Le livre plaide pour la transparence absolue des contrôles, mais en retour il demande que l’on en finisse avec les fantasmes non justifiés (p.195). Une irradiation naturelle existe depuis toujours et le danger provient donc des niveaux de doses, qui peuvent se chiffrer avec précision. Si les mesures montrent que le seuil de sécurité n’est pas franchi, il ne faut pas entretenir la peur. Si une zone n’est plus irradiée, il faut y ramener les habitants (p.200). Si la vie reprend plus fort autour de Tchernobyl, il faut le dire et analyser scientifiquement ce phénomène dit d’hormesis (p.202).

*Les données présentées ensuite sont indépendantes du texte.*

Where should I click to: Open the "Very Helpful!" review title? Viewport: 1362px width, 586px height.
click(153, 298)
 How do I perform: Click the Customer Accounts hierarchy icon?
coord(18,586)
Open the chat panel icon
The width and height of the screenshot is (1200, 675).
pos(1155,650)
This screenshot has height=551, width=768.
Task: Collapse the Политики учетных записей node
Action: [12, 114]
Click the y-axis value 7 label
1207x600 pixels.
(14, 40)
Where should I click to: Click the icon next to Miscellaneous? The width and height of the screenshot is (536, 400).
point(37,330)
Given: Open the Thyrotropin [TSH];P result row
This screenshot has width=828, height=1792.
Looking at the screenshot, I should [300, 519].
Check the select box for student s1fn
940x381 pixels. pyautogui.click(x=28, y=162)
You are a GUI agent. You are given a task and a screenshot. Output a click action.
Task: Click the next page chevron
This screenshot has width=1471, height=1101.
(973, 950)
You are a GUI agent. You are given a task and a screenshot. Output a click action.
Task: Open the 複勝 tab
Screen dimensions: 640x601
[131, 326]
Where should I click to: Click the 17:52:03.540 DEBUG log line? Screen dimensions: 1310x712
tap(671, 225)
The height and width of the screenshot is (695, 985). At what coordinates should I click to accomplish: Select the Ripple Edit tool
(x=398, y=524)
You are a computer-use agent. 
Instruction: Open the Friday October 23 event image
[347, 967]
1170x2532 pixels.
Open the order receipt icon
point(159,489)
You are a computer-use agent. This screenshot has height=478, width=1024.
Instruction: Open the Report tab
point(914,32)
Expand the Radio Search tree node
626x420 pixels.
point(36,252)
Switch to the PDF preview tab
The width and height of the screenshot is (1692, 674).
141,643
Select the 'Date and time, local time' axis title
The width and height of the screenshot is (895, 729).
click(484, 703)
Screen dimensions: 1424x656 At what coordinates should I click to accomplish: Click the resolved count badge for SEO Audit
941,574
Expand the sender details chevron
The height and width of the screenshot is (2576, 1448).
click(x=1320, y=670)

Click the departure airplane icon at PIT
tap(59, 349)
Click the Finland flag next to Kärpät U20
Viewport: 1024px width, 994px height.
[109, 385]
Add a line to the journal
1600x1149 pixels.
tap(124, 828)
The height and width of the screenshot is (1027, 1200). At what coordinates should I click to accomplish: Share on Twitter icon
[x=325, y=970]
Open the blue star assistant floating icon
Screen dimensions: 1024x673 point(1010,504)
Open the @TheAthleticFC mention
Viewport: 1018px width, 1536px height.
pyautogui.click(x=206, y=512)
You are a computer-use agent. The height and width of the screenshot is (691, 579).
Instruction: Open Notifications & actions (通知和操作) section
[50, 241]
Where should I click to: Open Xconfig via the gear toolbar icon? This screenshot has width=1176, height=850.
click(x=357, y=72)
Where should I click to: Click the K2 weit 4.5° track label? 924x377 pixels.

Le livre explique longuement les diverses catégories de déchets nucléaires (p.221) et ne cache pas la grande difficulté à gérer les déchets de haute activité sur des milliers d’années. Cette maîtrise du temps long pose une interrogation presque métaphysique. Les auteurs ne proposent pas d’« enterrer » le problème… Ils proposent de s’engager dans deux directions : réduire au maximum le volume des déchets - et de ce point de vue les surgénérateurs de quatrième génération sont essentiels (p.215) - et faire confiance aux générations à venir pour développer industriellement les techniques que l’on a déjà identifiées en laboratoire, dans le domaine de la transmutation (p.230)

Cette confiance dans la capacité de nos enfants et petits-enfants n’est pas incantatoire. Elle repose sur la conviction que le monde saura engager de grandes recherches, avec une mise en réseau de tous les cerveaux du monde, et instaurer une gouvernance mondiale minimale, notamment avec un gendarme mondial du nucléaire civil. C’est la perspective ouverte par la conclusion (p.237).